For this task, I am required to evaluate the effectiveness of the business activities in both Sainsbury's and GE Lighting. I will then make a link stating how these activities are connected with the aims and objectives of the companies along with their relative significance. Firstly it is important to note that business activities are the services that companies provide whether it is to consumers or to other companies. These activities that Sainsbury's and GE Lighting provide will steer them one step closer in achieving their aims and objectives. Aims and objectives serve as signposts from which strategic plans are established.
These objectives provide direction for all phases of the company and serve as major standards in evaluating performance. Objectives are targets that need to be need achieved in order for a company to progress onto fulfilling their aims. Companies cannot achieve these unless they are providing good services. I will now evaluate how Sainsbury's activities are connected with their aims and objectives and analyse whether the activities are raising the performance of the company.
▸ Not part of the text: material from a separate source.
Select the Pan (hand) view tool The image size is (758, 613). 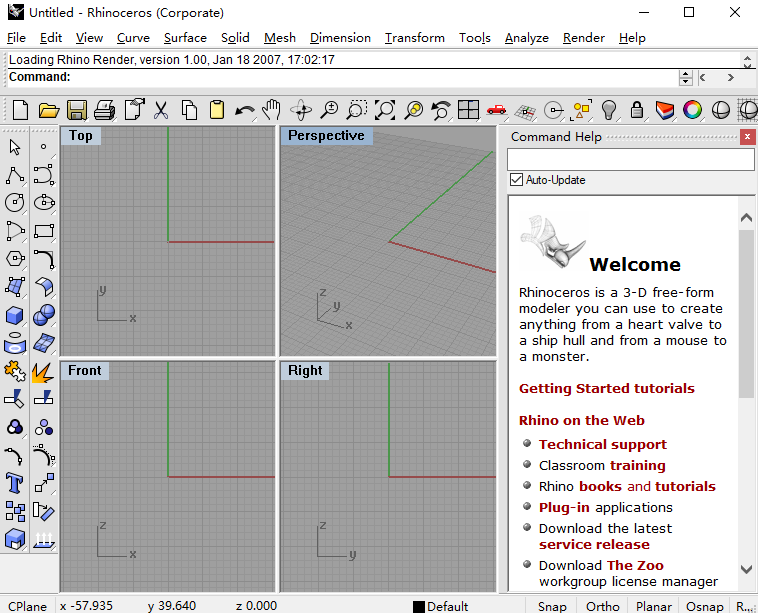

The business activities that Sainsbury's provide will help them fulfil their desired aims and objectives because they are offering their consumers with a wide range of services and products. Sainsbury's core service may be to offer groceries but the key element to remember is that Sainsbury's are always looking to improve and diversify their existing product portfolio. The way in which they ensure that their business activities help them accomplish their aims is through a number of performance associated techniques. For example Sainsbury utilise benchmarking, total quality management and quality control as tools in which to help them achieve their aims.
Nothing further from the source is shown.